I'd watch in wonder as vehicles sometimes go down an entire length of road and do a U-turn at the very end, go back down it, U-turn again, and head back the same way. It also never wants to take roads less traveled to get to its destination, bottlenecking the most direct route. I'd even bulldozed buildings to add new roads, but the single-minded AI still didn't want to use them.  In SimCity 4, I could send fire trucks to quash disasters and they'd slice through traffic. In the new SimCity, I've seen columns of fire trucks responding to one fire tied up in traffic while the opposing lane is empty. A recent patch alleviated this somewhat, but it left other problems.

In many instances, Sims build towering apartment buildings and only occupy the first few floors. They'll complain about missing school when there is a high school right across the street. I assumed that was what they wanted because they don't say what kind of education they're looking for. One nice thing is that the game remembers the upgrade status of most buildings, except for the Mayor's House, which started back at level 1 when I had to bulldoze it and build it somewhere else.

Police say that crime has the upper hand when no crimes have occurred that day and there's ample room in jail cells. Even setting up a new region created problems. My region sat on the coast, with a three-city cluster around a wonder site. Suddenly, clouds of pollution started sweeping in from ... somewhere. It wasn't from my industry in the city (I wiped it out in favor of experimenting with tourism, gambling, and commerce), but there it was. I can only assume that somewhere, somehow, the game carried over the pollution from my first city and into this new instance. That's some trick.
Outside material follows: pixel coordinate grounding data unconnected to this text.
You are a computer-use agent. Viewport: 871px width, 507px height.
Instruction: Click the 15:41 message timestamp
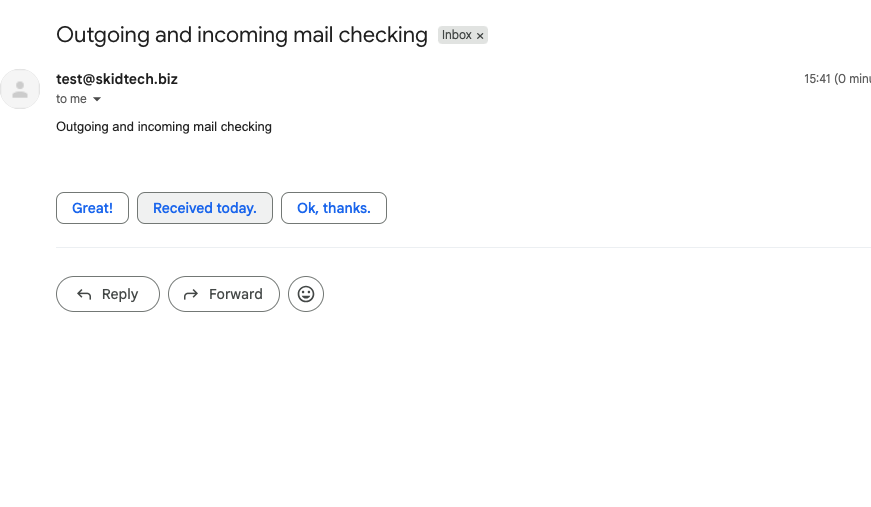click(817, 79)
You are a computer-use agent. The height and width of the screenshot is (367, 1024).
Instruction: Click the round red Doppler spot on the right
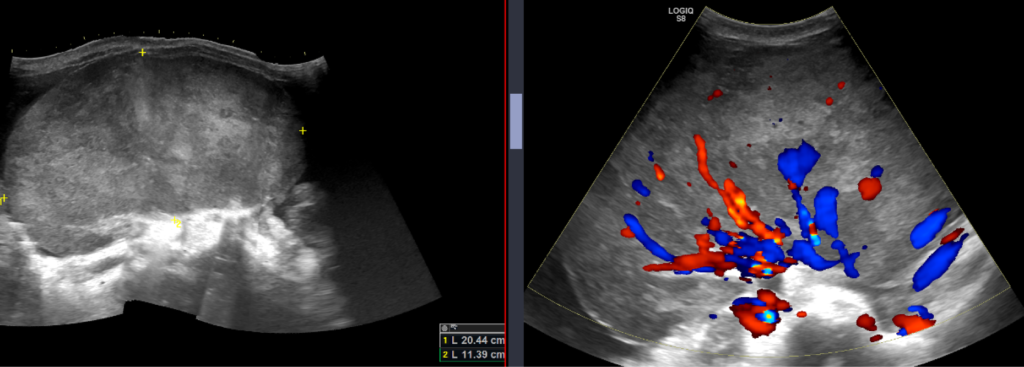click(x=870, y=187)
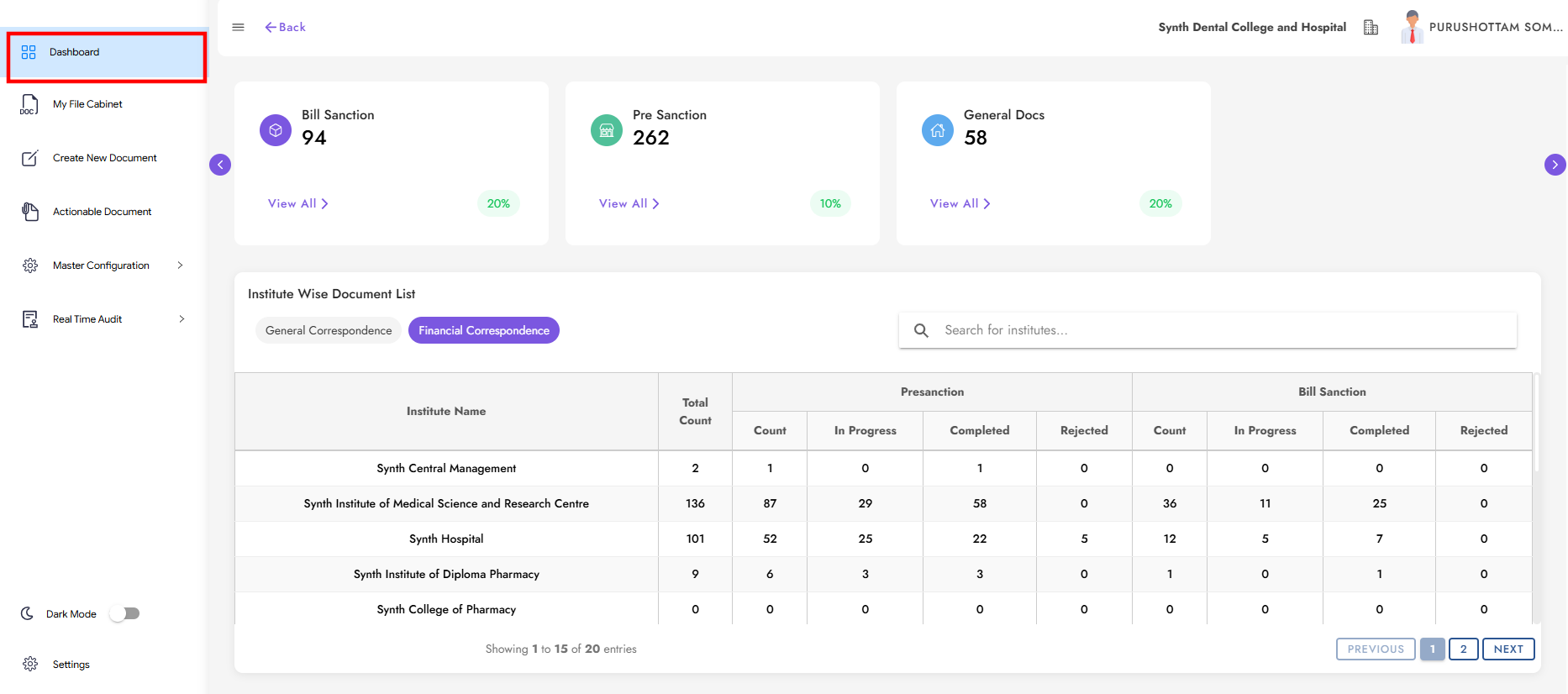Click the institute building icon in header
The width and height of the screenshot is (1568, 694).
(1371, 27)
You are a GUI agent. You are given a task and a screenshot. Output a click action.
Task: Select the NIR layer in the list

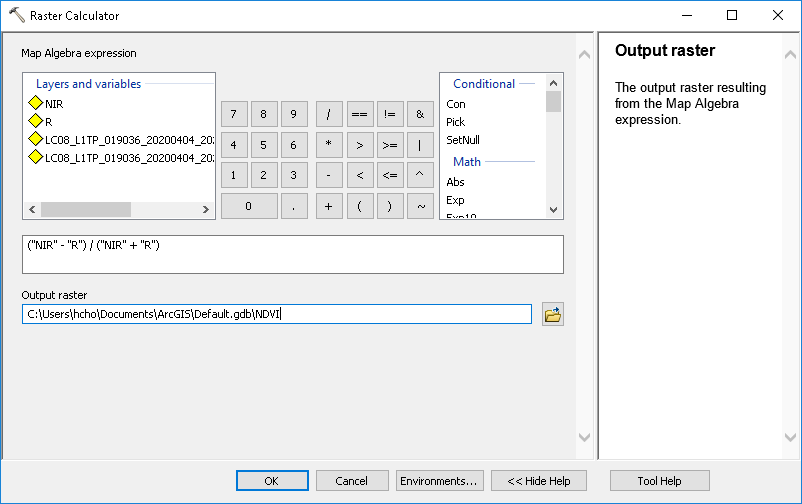(x=54, y=103)
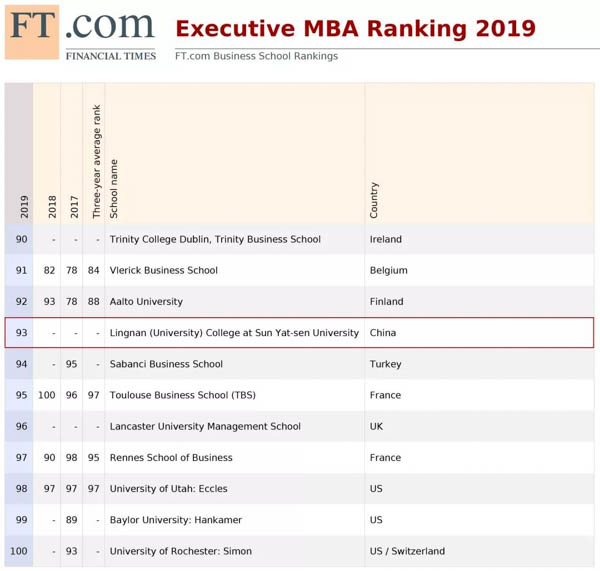The width and height of the screenshot is (600, 571).
Task: Sort by the 2019 column header
Action: (24, 206)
I built a wonder all by myself in a populated (and abandoned) region, though it also wasn't without issues. Getting one started takes forever, and once it's approved, it doesn't grow as much as it should. I geared my city to produce PCs and use them "locally," which I thought meant it would send them to the wonder site that needed them. Since the game doesn't drill down into the details, all I had to go on for numbers was in tracking how many PCs my factories were shipping out. By that count, I should have completed the wonder in fewer hours than it took to watch it grow.

Trade finally broke on my last two cities with product sitting in storage depots. Nothing I seemed to do got them to sell, which rang a death knell for a manufacturing city. I had even sent half my city of 140k Sims into the Stone Age by slashing the population in half, clearing land, and changing roads in an effort to see if traffic issues were causing it, only to see my product continue to sit there — and the same amount of traffic still roamed the streets. In my first city,  trade worked like a charm, but that must've been a fluke. There has to be a better solution than starting an entirely new city from scratch.

SimCity asks a lot to enjoy its devil's bargain. We're looking at a half-finished and bug-infested system with assorted functional issues and global problems every time I logged in. There's a great game buried beneath all of this — I wouldn't have stuck with the game otherwise. In hindsight, I might have simply been lucky. Sometimes, I feel tempted to dive into SimCity's sandbox mode and go berserk with the cheats and hammer together whatever I want since playing by the rules balances patience with the nerve-wracking worry that something else will break — or if you can't backtrack after a random disaster because saves are determined by a server.

There's just something disturbing in seeing a game that is part of such a storied and influential franchise sacrifice so much to rush headlong into the social sphere. Perhaps the bugs and shortcomings will be resolved in a few weeks, but until then, SimCity's hidden requirement of additional patience still applies.